Run data validation via Great Expectations. Will validate a given dataset with a given set of expectations, run the validation, and log the output HTML data doc in MLRun.
See 1_set_expectations.ipynb for a full example.
- Initialized a Great Expectations project
- Configured at least one Datasource i.e.
my_datasource
- Created at least one Expectation Suite i.e.
my_suite
- Created a Checkpoint i.e.
my_checkpoint
See 2_validate_expectations.ipynb for a full example.
import mlrun
fn = mlrun.import_function("hub://great_expectations")
run = fn.run(
inputs={"data": "https://s3.wasabisys.com/iguazio/data/iris/iris.data.raw.csv"},
params={
"expectation_suite_name": "test_suite",
"data_asset_name": "iris_dataset",
},
)
Inputs
:param data: Data to validate. Can be local or remote link.
Parameters
:param expectation_suite_name: Name of expectation suite to validate against.
:param data_asset_name: Name of dataset in Great Expectations.
:param datasource_name: Name of datasource to use for validation.
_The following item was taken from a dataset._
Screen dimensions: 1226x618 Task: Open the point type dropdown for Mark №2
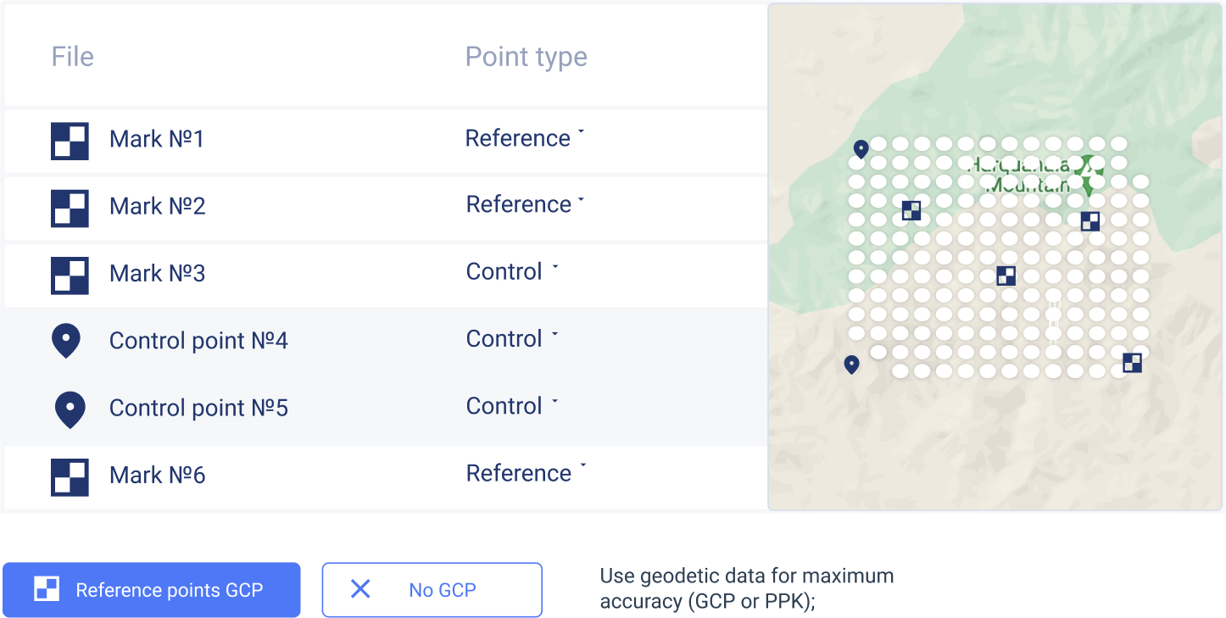[526, 204]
:param data_connector_name: Name of data connector to use for validation.
:param datasource_config: Full configuration for datasource. For use with custom
data sources other than the default pandas datasource.
:param batch_identifiers: Custom metadata for identifying particular batches of
data. For use when not using the default batch identifiers.
:param root_directory: Path to underlying Great Expectations project. Defaults to
MLRun project artifact path if not specified.
:param checkpoint_name: Name of checkpoint to use for validation.
:param checkpoint_config: Full configuration for checkpoint. For use with custome
checkpoint config other than the default.